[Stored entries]
'''
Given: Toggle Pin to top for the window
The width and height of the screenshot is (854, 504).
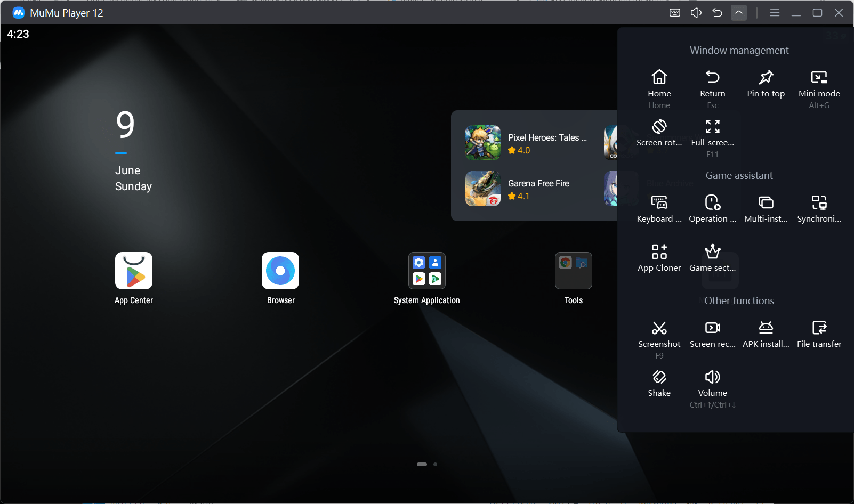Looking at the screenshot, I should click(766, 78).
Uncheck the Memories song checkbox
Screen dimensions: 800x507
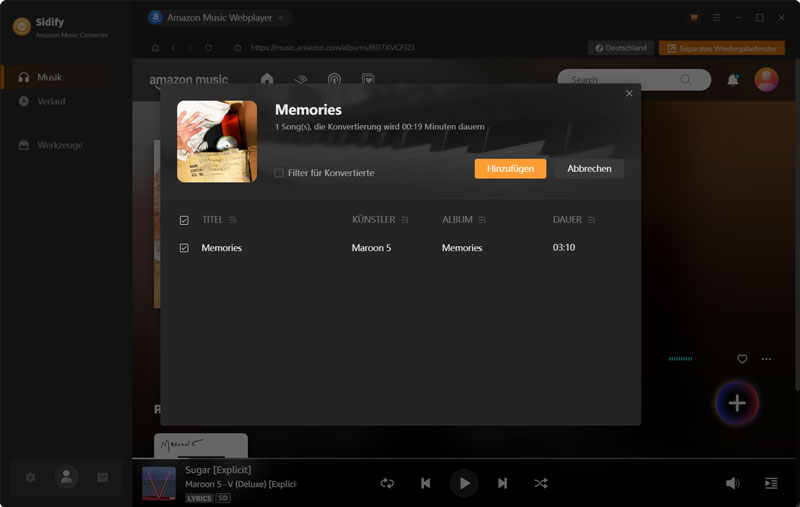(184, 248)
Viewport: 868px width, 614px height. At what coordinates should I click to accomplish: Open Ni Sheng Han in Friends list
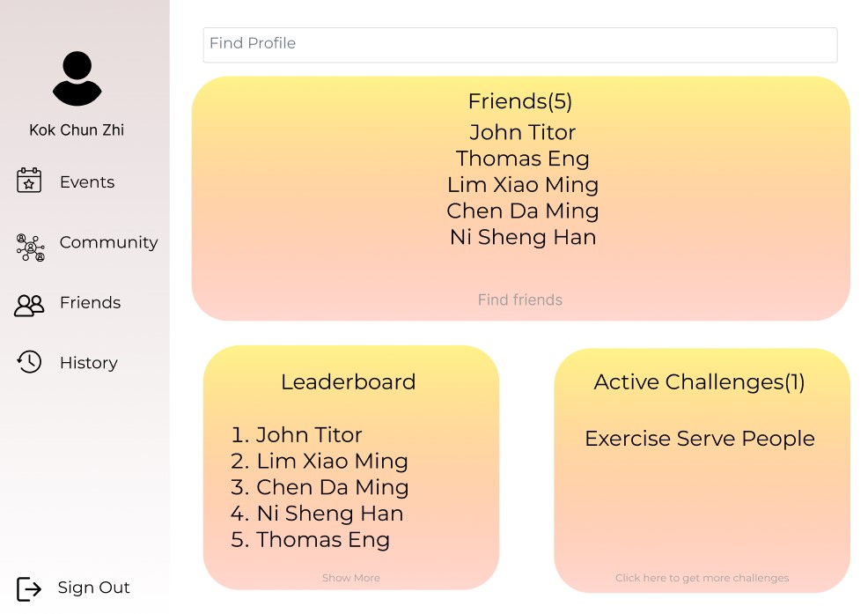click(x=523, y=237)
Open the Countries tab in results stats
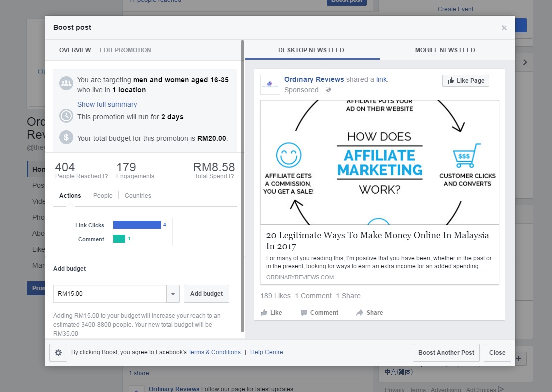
'''
> _Instructions to follow_: An exact copy of the lines from the one with "Viewport: 868px width, 614px" through the last line of the records, inclusive, is required, with all pictures left out.

> _Answer_:
Viewport: 868px width, 614px height. At what coordinates should I click to accomplish: Open Ni Sheng Han in Friends list
click(x=523, y=237)
Open the Countries tab in results stats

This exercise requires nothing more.